## YOUR INSTRUCTIONS
Your task is to copy each line of the listing that contains the word "will".

## PROVIDED DATA
========================================================================

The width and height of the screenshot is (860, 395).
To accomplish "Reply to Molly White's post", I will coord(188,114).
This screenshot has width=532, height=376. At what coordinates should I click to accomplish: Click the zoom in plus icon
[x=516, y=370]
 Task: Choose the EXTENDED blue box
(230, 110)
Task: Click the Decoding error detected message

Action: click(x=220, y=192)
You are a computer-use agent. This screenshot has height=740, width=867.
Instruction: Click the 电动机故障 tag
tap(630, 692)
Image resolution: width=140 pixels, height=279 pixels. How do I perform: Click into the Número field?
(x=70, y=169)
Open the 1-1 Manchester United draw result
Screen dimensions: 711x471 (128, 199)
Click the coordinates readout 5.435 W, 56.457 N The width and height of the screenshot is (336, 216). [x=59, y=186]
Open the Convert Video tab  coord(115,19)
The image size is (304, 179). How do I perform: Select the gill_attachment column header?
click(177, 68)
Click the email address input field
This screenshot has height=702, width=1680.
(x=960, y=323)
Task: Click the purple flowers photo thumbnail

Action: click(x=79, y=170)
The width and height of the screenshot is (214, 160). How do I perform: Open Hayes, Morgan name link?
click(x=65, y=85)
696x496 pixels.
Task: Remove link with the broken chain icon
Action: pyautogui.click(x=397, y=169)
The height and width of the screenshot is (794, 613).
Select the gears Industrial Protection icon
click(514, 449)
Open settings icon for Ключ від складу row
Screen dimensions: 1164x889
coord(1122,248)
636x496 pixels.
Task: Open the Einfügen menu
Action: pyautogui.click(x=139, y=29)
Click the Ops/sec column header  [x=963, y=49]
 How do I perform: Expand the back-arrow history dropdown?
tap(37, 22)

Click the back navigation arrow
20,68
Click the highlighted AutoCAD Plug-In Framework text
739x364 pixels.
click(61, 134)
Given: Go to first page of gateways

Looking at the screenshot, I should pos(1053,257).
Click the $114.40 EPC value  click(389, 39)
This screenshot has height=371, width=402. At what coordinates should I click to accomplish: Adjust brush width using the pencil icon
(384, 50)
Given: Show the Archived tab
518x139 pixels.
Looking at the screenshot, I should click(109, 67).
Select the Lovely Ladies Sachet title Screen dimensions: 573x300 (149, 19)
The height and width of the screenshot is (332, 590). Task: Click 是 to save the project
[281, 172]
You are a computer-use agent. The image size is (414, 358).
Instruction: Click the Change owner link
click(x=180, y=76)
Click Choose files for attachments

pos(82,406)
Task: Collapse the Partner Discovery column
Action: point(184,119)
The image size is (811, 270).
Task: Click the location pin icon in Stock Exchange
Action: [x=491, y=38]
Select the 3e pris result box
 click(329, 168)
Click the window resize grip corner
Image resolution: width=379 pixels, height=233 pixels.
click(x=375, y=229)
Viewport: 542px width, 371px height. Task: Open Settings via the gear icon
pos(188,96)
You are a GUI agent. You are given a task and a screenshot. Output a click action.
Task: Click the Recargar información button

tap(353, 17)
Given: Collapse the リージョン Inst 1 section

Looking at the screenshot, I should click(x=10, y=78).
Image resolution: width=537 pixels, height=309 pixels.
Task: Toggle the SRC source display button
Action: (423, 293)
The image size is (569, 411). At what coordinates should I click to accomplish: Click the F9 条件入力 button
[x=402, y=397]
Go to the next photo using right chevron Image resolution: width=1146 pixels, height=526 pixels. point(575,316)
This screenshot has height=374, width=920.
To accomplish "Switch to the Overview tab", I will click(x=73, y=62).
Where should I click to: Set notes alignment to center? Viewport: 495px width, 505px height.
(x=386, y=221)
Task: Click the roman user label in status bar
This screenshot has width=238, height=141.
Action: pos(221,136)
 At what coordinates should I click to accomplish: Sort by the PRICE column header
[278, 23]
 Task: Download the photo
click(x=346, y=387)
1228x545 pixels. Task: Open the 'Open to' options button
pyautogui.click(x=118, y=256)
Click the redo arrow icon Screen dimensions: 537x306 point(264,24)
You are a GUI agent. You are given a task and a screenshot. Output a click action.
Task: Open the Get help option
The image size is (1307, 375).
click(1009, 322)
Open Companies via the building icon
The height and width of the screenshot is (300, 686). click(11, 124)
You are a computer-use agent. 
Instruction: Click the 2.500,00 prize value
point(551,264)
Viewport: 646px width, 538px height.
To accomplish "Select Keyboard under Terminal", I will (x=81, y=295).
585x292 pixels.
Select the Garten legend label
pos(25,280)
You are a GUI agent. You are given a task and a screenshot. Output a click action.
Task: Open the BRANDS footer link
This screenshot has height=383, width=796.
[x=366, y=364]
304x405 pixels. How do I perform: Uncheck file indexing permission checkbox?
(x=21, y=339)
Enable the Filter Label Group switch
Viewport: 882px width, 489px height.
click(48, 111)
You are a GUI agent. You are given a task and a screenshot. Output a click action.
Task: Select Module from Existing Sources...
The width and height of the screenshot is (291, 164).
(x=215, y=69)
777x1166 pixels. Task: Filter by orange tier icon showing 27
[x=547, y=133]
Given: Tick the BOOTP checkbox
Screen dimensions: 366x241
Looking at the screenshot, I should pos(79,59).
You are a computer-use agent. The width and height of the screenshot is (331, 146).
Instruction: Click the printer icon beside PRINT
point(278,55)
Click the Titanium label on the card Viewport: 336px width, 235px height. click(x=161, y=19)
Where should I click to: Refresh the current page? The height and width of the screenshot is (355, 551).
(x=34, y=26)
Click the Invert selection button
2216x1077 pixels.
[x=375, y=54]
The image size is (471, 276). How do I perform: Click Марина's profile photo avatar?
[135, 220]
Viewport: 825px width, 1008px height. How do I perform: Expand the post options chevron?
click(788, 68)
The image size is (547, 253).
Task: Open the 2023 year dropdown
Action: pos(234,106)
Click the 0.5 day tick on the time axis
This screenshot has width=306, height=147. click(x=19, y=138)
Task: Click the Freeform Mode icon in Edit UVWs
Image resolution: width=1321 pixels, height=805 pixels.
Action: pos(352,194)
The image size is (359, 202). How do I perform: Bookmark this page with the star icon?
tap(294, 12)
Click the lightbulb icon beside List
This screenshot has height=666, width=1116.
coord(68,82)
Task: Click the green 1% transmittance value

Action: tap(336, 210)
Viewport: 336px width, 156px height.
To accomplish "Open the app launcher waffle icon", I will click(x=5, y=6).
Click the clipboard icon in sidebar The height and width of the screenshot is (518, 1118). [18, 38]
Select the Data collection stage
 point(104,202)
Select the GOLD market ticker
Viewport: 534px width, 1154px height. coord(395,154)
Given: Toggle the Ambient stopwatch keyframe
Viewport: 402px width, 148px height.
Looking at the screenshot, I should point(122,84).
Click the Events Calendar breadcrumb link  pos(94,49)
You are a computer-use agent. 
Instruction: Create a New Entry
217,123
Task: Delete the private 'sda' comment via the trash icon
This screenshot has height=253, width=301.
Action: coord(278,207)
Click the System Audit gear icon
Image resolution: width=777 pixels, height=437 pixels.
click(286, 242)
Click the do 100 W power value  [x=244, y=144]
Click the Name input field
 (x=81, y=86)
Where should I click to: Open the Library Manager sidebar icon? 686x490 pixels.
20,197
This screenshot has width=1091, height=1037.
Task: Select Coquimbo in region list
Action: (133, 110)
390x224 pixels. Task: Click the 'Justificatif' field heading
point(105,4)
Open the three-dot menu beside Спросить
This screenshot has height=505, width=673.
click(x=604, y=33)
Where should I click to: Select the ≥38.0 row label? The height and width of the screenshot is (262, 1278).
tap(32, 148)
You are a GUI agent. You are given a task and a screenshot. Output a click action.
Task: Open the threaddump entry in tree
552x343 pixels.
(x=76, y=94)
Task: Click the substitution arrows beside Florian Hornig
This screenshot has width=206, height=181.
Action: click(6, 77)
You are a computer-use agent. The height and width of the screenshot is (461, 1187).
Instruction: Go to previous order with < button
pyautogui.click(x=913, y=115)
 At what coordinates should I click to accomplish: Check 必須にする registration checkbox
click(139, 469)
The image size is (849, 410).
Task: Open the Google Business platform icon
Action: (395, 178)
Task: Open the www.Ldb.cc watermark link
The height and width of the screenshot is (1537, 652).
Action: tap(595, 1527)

========================================================================

## ANSWER TO THIS TASK
To accomplish "Reply to Molly White's post", I will coord(188,114).
To accomplish "Switch to the Overview tab", I will click(x=73, y=62).
To accomplish "Select Keyboard under Terminal", I will (x=81, y=295).
To accomplish "Open the app launcher waffle icon", I will click(x=5, y=6).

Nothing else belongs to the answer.